* [TASK STATEMENT]
Copy out every line of the data that follows, exactly.
● ● ● ● ● ● ●
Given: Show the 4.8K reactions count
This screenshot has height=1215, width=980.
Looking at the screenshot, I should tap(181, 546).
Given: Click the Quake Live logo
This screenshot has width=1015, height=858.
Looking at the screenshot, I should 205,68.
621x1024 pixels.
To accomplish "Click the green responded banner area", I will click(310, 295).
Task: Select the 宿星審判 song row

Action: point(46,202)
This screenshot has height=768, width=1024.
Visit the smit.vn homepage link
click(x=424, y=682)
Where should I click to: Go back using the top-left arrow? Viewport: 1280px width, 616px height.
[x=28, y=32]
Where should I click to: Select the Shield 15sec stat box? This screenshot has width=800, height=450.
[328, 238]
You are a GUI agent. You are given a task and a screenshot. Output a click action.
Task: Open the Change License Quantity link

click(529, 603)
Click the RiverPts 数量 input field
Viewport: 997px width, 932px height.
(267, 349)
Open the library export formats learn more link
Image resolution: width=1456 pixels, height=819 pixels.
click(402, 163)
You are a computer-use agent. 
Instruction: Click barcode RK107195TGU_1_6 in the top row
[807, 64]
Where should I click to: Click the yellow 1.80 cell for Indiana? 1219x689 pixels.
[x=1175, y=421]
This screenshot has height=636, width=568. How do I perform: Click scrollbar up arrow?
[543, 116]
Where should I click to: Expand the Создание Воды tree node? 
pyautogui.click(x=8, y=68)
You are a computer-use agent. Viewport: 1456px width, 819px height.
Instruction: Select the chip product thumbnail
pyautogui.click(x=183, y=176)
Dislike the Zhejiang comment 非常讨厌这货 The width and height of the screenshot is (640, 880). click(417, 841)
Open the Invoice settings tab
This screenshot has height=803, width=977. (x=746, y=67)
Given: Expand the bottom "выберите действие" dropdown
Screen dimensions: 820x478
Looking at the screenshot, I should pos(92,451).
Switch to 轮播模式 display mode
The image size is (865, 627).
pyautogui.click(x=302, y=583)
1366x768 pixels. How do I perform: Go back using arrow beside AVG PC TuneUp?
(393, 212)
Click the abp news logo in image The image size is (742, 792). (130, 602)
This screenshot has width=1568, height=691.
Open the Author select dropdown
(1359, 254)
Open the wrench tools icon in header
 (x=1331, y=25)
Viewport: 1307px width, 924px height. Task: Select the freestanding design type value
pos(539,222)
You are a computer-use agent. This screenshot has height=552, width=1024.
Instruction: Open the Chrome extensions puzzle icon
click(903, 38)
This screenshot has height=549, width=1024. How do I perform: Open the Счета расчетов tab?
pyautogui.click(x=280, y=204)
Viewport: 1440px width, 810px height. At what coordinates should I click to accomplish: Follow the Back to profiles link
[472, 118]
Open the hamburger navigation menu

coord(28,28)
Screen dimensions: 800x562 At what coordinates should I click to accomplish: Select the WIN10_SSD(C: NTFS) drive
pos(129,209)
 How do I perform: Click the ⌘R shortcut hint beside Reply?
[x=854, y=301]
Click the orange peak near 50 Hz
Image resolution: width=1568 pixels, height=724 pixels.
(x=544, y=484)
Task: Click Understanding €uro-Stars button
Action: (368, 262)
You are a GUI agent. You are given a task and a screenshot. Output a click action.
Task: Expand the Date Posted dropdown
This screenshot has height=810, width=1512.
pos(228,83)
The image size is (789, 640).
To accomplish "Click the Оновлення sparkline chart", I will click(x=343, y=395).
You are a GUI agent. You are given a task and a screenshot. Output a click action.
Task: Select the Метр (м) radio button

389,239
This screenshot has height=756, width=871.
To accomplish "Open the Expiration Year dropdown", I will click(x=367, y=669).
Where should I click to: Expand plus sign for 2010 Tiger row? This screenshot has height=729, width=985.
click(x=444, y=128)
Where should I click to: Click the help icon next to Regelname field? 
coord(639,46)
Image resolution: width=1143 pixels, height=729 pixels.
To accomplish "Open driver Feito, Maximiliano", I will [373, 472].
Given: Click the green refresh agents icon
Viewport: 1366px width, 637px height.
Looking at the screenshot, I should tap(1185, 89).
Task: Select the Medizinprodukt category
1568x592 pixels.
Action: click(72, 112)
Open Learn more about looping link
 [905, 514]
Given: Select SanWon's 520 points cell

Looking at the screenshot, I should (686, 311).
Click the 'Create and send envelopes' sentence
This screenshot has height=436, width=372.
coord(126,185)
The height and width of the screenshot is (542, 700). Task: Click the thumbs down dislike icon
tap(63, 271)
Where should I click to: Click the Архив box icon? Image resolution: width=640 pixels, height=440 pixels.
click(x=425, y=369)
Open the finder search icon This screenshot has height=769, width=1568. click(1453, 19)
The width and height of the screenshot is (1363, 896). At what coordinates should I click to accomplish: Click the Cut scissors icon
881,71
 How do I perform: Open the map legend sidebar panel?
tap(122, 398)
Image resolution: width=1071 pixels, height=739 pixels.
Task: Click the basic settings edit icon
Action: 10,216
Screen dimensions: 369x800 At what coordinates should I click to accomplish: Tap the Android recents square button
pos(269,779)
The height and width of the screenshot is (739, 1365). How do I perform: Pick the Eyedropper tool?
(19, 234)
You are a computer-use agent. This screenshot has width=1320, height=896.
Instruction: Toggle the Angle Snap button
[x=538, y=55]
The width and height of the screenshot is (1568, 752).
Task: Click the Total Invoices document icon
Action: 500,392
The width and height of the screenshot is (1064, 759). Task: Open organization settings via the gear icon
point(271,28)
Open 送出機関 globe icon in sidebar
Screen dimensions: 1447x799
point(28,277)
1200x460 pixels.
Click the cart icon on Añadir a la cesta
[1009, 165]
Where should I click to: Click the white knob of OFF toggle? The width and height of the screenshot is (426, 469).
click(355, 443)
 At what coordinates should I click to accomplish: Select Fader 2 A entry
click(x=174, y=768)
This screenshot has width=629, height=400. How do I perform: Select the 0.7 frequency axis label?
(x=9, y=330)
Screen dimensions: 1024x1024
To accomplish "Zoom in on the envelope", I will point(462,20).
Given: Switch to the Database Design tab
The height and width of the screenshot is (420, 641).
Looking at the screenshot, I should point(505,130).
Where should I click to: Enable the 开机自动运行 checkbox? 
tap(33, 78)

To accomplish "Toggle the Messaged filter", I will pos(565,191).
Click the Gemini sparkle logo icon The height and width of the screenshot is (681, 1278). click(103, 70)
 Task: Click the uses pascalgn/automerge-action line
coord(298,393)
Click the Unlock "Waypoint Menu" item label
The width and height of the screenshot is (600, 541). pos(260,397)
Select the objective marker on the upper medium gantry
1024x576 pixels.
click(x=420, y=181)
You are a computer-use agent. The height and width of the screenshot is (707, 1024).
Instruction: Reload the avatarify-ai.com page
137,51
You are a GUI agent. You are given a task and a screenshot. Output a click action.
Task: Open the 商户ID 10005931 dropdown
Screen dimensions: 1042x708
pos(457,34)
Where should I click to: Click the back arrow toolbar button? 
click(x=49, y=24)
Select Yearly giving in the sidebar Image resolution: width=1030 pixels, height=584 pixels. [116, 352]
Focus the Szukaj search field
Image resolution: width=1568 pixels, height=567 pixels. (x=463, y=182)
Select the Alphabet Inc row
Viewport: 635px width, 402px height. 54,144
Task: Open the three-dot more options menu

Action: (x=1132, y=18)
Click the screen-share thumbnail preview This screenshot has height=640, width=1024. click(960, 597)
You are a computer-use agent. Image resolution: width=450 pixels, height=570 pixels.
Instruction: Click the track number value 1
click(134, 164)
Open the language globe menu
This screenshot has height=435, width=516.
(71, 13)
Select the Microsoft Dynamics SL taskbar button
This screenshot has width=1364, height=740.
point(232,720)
● ● ● ● ● ● ●
* [ANSWER BOX]
Given: Show the 4.8K reactions count
This screenshot has height=1215, width=980.
Looking at the screenshot, I should tap(181, 546).
Given: Click the Quake Live logo
This screenshot has width=1015, height=858.
Looking at the screenshot, I should 205,68.
621x1024 pixels.
To accomplish "Click the green responded banner area", I will click(310, 295).
Task: Select the 宿星審判 song row

Action: point(46,202)
This screenshot has height=768, width=1024.
Visit the smit.vn homepage link
click(x=424, y=682)
Where should I click to: Go back using the top-left arrow? Viewport: 1280px width, 616px height.
[x=28, y=32]
Where should I click to: Select the Shield 15sec stat box? This screenshot has width=800, height=450.
[328, 238]
You are a GUI agent. You are given a task and a screenshot. Output a click action.
Task: Open the Change License Quantity link

click(529, 603)
Click the RiverPts 数量 input field
Viewport: 997px width, 932px height.
(267, 349)
Open the library export formats learn more link
Image resolution: width=1456 pixels, height=819 pixels.
click(402, 163)
You are a computer-use agent. 
Instruction: Click barcode RK107195TGU_1_6 in the top row
[807, 64]
Where should I click to: Click the yellow 1.80 cell for Indiana? 1219x689 pixels.
[x=1175, y=421]
This screenshot has height=636, width=568. How do I perform: Click scrollbar up arrow?
[543, 116]
Where should I click to: Expand the Создание Воды tree node? 
pyautogui.click(x=8, y=68)
You are a computer-use agent. Viewport: 1456px width, 819px height.
Instruction: Select the chip product thumbnail
pyautogui.click(x=183, y=176)
Dislike the Zhejiang comment 非常讨厌这货 The width and height of the screenshot is (640, 880). click(417, 841)
Open the Invoice settings tab
This screenshot has height=803, width=977. (x=746, y=67)
Given: Expand the bottom "выберите действие" dropdown
Screen dimensions: 820x478
Looking at the screenshot, I should pos(92,451).
Switch to 轮播模式 display mode
The image size is (865, 627).
pyautogui.click(x=302, y=583)
1366x768 pixels. How do I perform: Go back using arrow beside AVG PC TuneUp?
(393, 212)
Click the abp news logo in image The image size is (742, 792). (130, 602)
This screenshot has width=1568, height=691.
Open the Author select dropdown
(1359, 254)
Open the wrench tools icon in header
 (x=1331, y=25)
Viewport: 1307px width, 924px height. Task: Select the freestanding design type value
pos(539,222)
You are a computer-use agent. This screenshot has height=552, width=1024.
Instruction: Open the Chrome extensions puzzle icon
click(903, 38)
This screenshot has height=549, width=1024. How do I perform: Open the Счета расчетов tab?
pyautogui.click(x=280, y=204)
Viewport: 1440px width, 810px height. At what coordinates should I click to accomplish: Follow the Back to profiles link
[472, 118]
Open the hamburger navigation menu

coord(28,28)
Screen dimensions: 800x562 At what coordinates should I click to accomplish: Select the WIN10_SSD(C: NTFS) drive
pos(129,209)
 How do I perform: Click the ⌘R shortcut hint beside Reply?
[x=854, y=301]
Click the orange peak near 50 Hz
Image resolution: width=1568 pixels, height=724 pixels.
(x=544, y=484)
Task: Click Understanding €uro-Stars button
Action: (368, 262)
You are a GUI agent. You are given a task and a screenshot. Output a click action.
Task: Expand the Date Posted dropdown
This screenshot has height=810, width=1512.
pos(228,83)
The image size is (789, 640).
To accomplish "Click the Оновлення sparkline chart", I will click(x=343, y=395).
You are a GUI agent. You are given a task and a screenshot. Output a click action.
Task: Select the Метр (м) radio button

389,239
This screenshot has height=756, width=871.
To accomplish "Open the Expiration Year dropdown", I will click(x=367, y=669).
Where should I click to: Expand plus sign for 2010 Tiger row? This screenshot has height=729, width=985.
click(x=444, y=128)
Where should I click to: Click the help icon next to Regelname field? 
coord(639,46)
Image resolution: width=1143 pixels, height=729 pixels.
To accomplish "Open driver Feito, Maximiliano", I will [373, 472].
Given: Click the green refresh agents icon
Viewport: 1366px width, 637px height.
Looking at the screenshot, I should tap(1185, 89).
Task: Select the Medizinprodukt category
1568x592 pixels.
Action: click(72, 112)
Open Learn more about looping link
 [905, 514]
Given: Select SanWon's 520 points cell

Looking at the screenshot, I should (686, 311).
Click the 'Create and send envelopes' sentence
This screenshot has height=436, width=372.
coord(126,185)
The height and width of the screenshot is (542, 700). Task: Click the thumbs down dislike icon
tap(63, 271)
Where should I click to: Click the Архив box icon? Image resolution: width=640 pixels, height=440 pixels.
click(x=425, y=369)
Open the finder search icon This screenshot has height=769, width=1568. click(1453, 19)
The width and height of the screenshot is (1363, 896). At what coordinates should I click to accomplish: Click the Cut scissors icon
881,71
 How do I perform: Open the map legend sidebar panel?
tap(122, 398)
Image resolution: width=1071 pixels, height=739 pixels.
Task: Click the basic settings edit icon
Action: 10,216
Screen dimensions: 369x800 At what coordinates should I click to accomplish: Tap the Android recents square button
pos(269,779)
The height and width of the screenshot is (739, 1365). How do I perform: Pick the Eyedropper tool?
(19, 234)
You are a computer-use agent. This screenshot has width=1320, height=896.
Instruction: Toggle the Angle Snap button
[x=538, y=55]
The width and height of the screenshot is (1568, 752).
Task: Click the Total Invoices document icon
Action: 500,392
The width and height of the screenshot is (1064, 759). Task: Open organization settings via the gear icon
point(271,28)
Open 送出機関 globe icon in sidebar
Screen dimensions: 1447x799
point(28,277)
1200x460 pixels.
Click the cart icon on Añadir a la cesta
[1009, 165]
Where should I click to: Click the white knob of OFF toggle? The width and height of the screenshot is (426, 469).
click(355, 443)
 At what coordinates should I click to accomplish: Select Fader 2 A entry
click(x=174, y=768)
This screenshot has width=629, height=400. How do I perform: Select the 0.7 frequency axis label?
(x=9, y=330)
Screen dimensions: 1024x1024
To accomplish "Zoom in on the envelope", I will point(462,20).
Given: Switch to the Database Design tab
The height and width of the screenshot is (420, 641).
Looking at the screenshot, I should point(505,130).
Where should I click to: Enable the 开机自动运行 checkbox? 
tap(33, 78)

To accomplish "Toggle the Messaged filter", I will pos(565,191).
Click the Gemini sparkle logo icon The height and width of the screenshot is (681, 1278). click(103, 70)
 Task: Click the uses pascalgn/automerge-action line
coord(298,393)
Click the Unlock "Waypoint Menu" item label
The width and height of the screenshot is (600, 541). pos(260,397)
Select the objective marker on the upper medium gantry
1024x576 pixels.
click(x=420, y=181)
You are a computer-use agent. The height and width of the screenshot is (707, 1024).
Instruction: Reload the avatarify-ai.com page
137,51
You are a GUI agent. You are given a task and a screenshot. Output a click action.
Task: Open the 商户ID 10005931 dropdown
Screen dimensions: 1042x708
pos(457,34)
Where should I click to: Click the back arrow toolbar button? 
click(x=49, y=24)
Select Yearly giving in the sidebar Image resolution: width=1030 pixels, height=584 pixels. [116, 352]
Focus the Szukaj search field
Image resolution: width=1568 pixels, height=567 pixels. (x=463, y=182)
Select the Alphabet Inc row
Viewport: 635px width, 402px height. 54,144
Task: Open the three-dot more options menu

Action: (x=1132, y=18)
Click the screen-share thumbnail preview This screenshot has height=640, width=1024. click(960, 597)
You are a computer-use agent. Image resolution: width=450 pixels, height=570 pixels.
Instruction: Click the track number value 1
click(134, 164)
Open the language globe menu
This screenshot has height=435, width=516.
(71, 13)
Select the Microsoft Dynamics SL taskbar button
This screenshot has width=1364, height=740.
point(232,720)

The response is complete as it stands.